→ Text provided
- - - -

This weekend its off to the wilds of Devon for more training. This time its Survival Skills courtesy of Intrepid Expeditions (www.intrepid-expeditions.co.uk) I'm horrified to see that the kit list includes mess tins and sleeping mats. Camping was never my forte but I had better get used to the idea if we're going to survive in the Central Asian steppes when there won't be a power shower or a Wi-Fi connection for hundreds of miles. Let alone Sushi or a black cab. Just us, a pink tuk tuk and the Great Outdoors.

People keep asking if we're nervous but at the moment it just doesn't seem real. It feels as if we are planning the trip for someone else. I wonder when it will seem real? When we switch on the engine for the first time and the GPS says in that irritating voice 'Go to the end of the road and turn left'? Or when we find ourselves stranded ina Russian pothole?

Very excited about the fact I can officially ride a fat bike now. Looking forward to buying a speedster on our return.

More later....

- - - -

→ Source excerpt
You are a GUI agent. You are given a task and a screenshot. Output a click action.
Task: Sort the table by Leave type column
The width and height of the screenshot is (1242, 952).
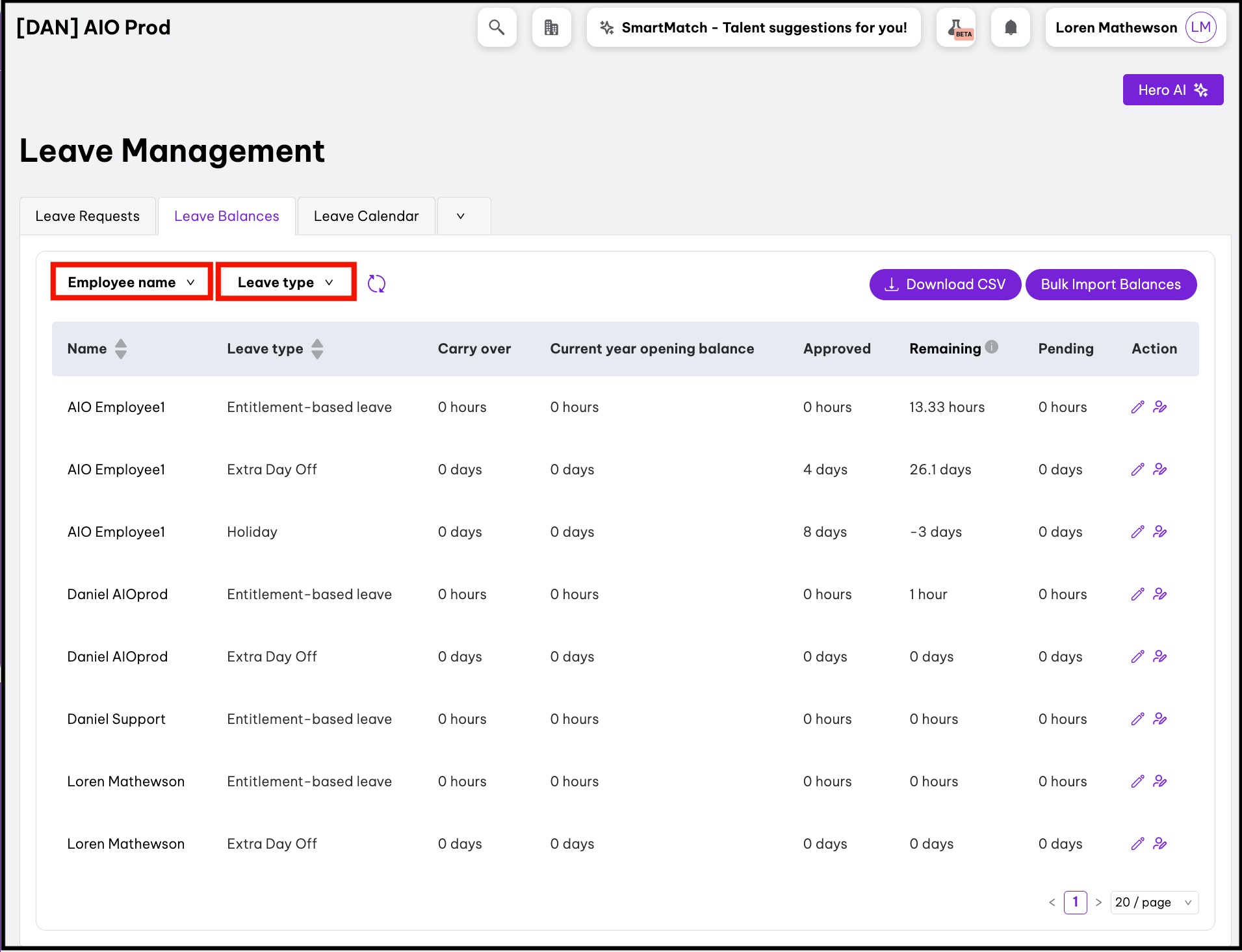click(x=317, y=349)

- - - -

→ Set tasks
1: Retype the passage of the text about preparing for the tuk tuk trip from "This weekend its" up to and including "the Great Outdoors.".
2: Continue the text about preparing for the tuk tuk trip from the point where it stops.

→ Solved problems
1:
This weekend its off to the wilds of Devon for more training. This time its Survival Skills courtesy of Intrepid Expeditions (www.intrepid-expeditions.co.uk) I'm horrified to see that the kit list includes mess tins and sleeping mats. Camping was never my forte but I had better get used to the idea if we're going to survive in the Central Asian steppes when there won't be a power shower or a Wi-Fi connection for hundreds of miles. Let alone Sushi or a black cab. Just us, a pink tuk tuk and the Great Outdoors.

2:
Friday, March 10, 2006

Biker Chicks

Wahey, not only is this our first blog, but it is also a time for massive celebration. Ants and I are now officially biker chicks, having both passed our tests this week on our 500cc motorbikes. My instructor told me he was relieved because he didn't think he could face taking me for lessons anymore- cheers Simon from Norton motorcycle training, I love you too! Ants' instructor told her that he got more satisfaction from her passing than he has from any of his other pupils- Ants obviously took to motorcycling like a duck to water! Anyway, we will celebrate tonight with a bottle of sparkling wine- tastes like champagne, half the price and still gets you pissed.